## The data
━━━━━━━━

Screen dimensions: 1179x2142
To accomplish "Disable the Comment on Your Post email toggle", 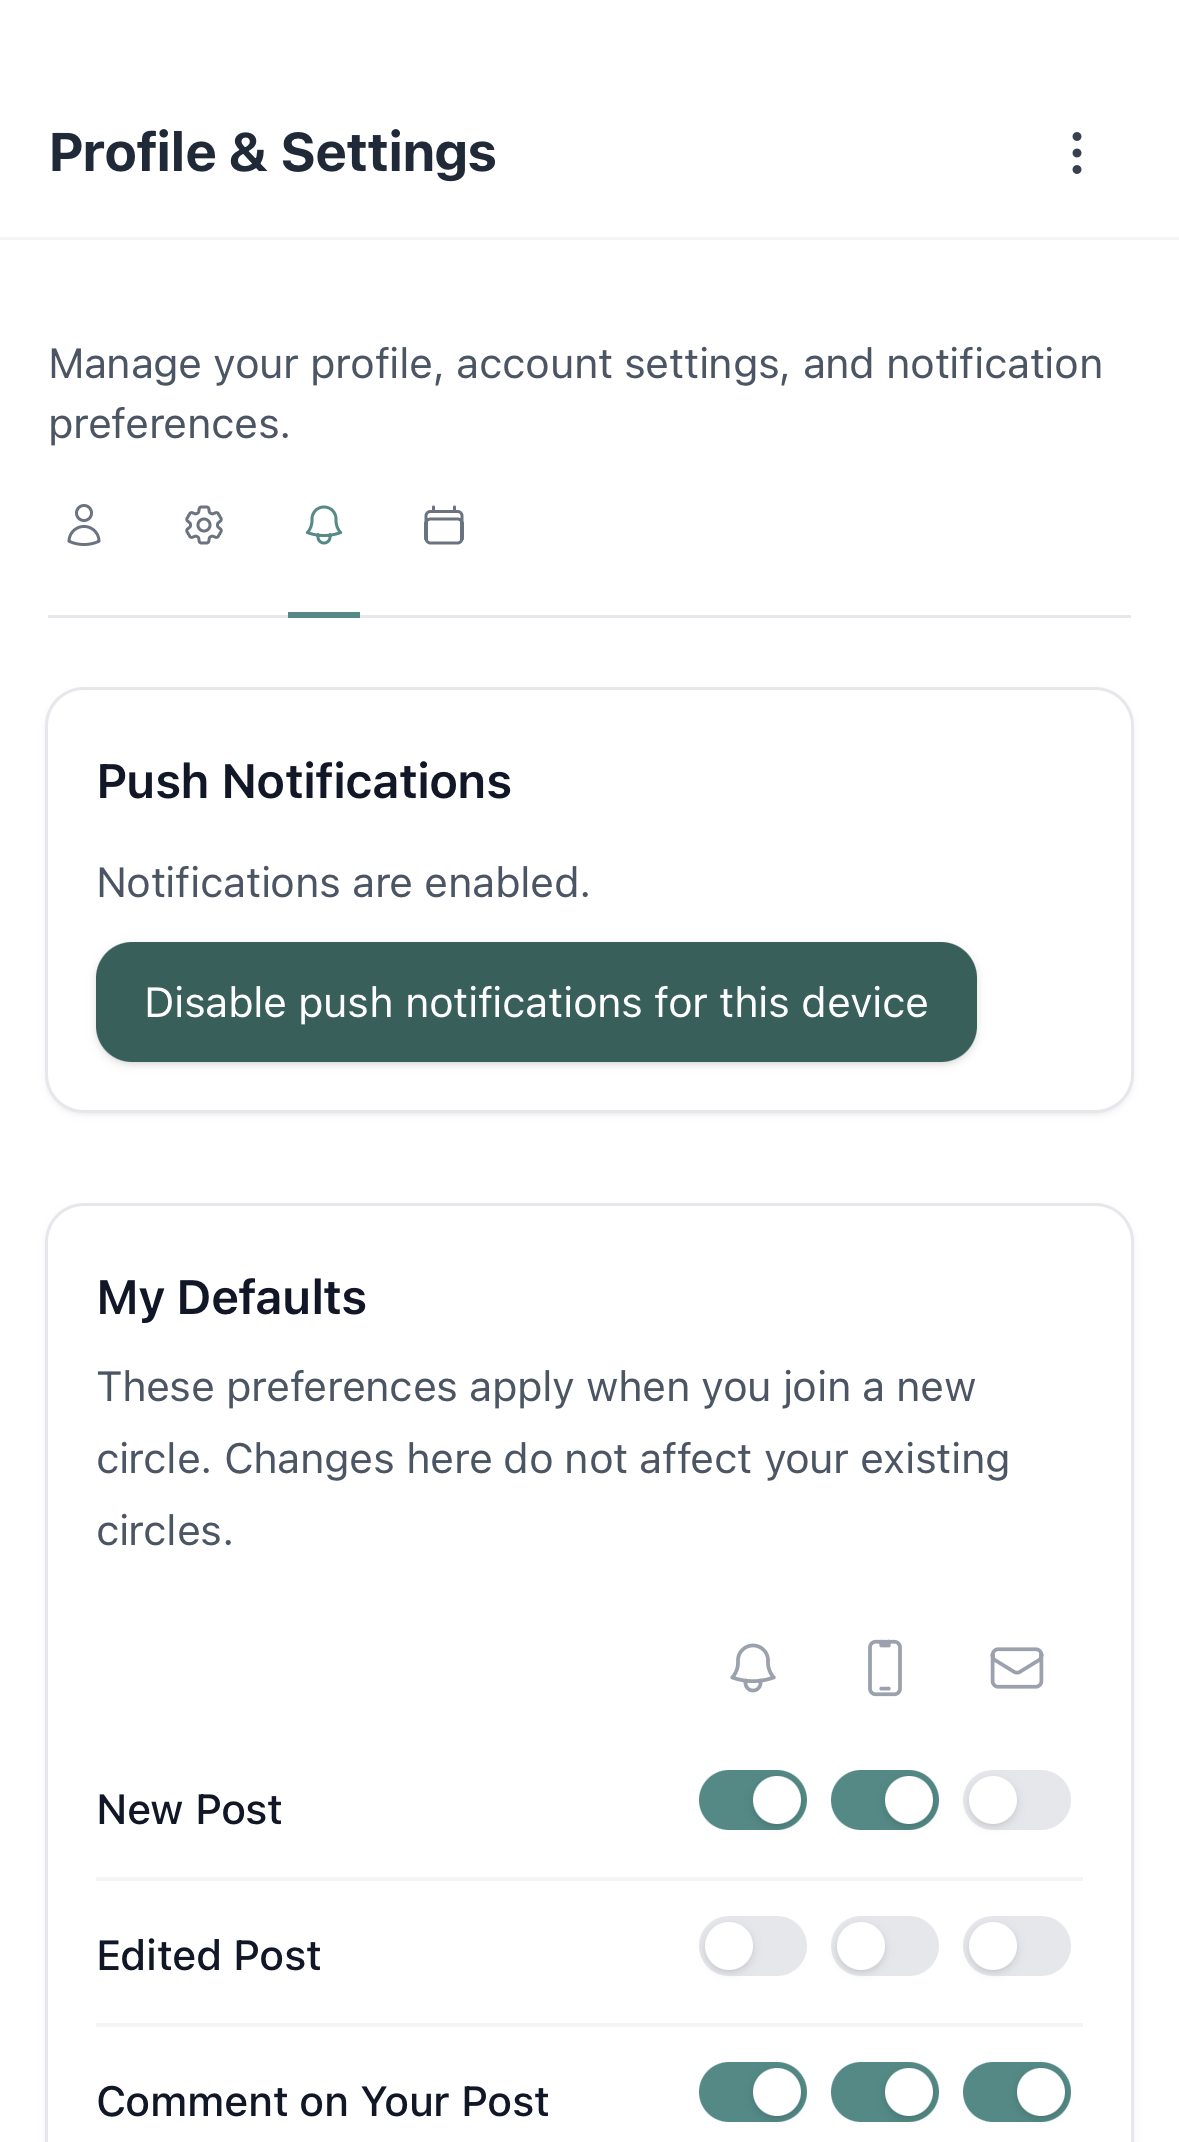I will 1016,2091.
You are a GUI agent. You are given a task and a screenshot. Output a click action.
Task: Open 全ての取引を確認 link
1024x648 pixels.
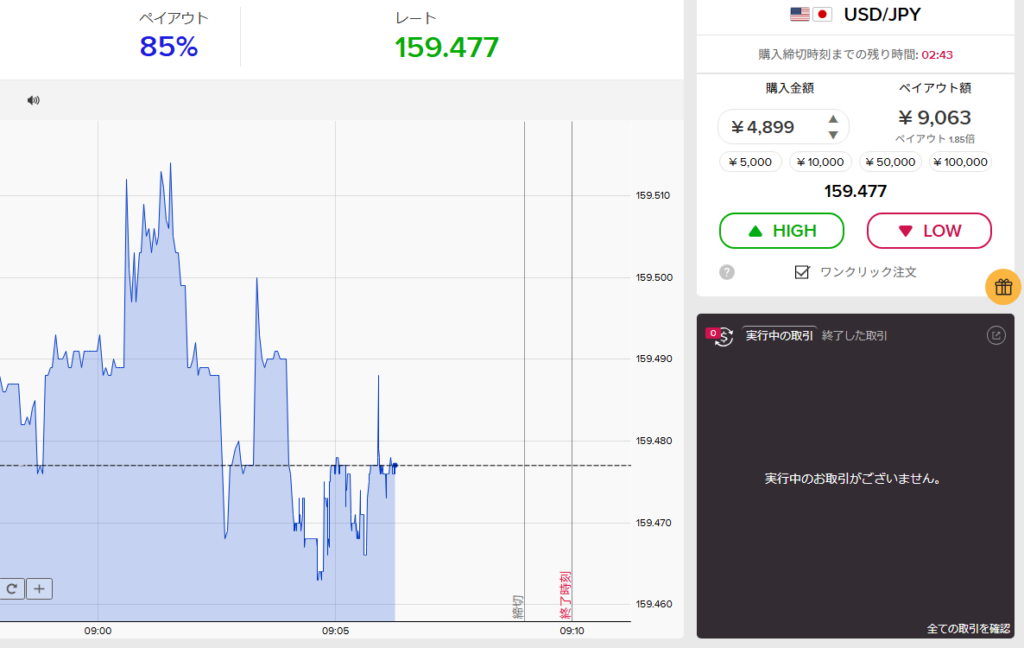[967, 629]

━━━━━━━━

## Activity
What is needed is an exact restatement of every line from the line containing "You are a GUI" through the last line of the records, minus any pictures.

## Your solution
You are a GUI agent. You are given a task and a screenshot. Output a click action.
Task: Open 全ての取引を確認 link
1024x648 pixels.
[967, 629]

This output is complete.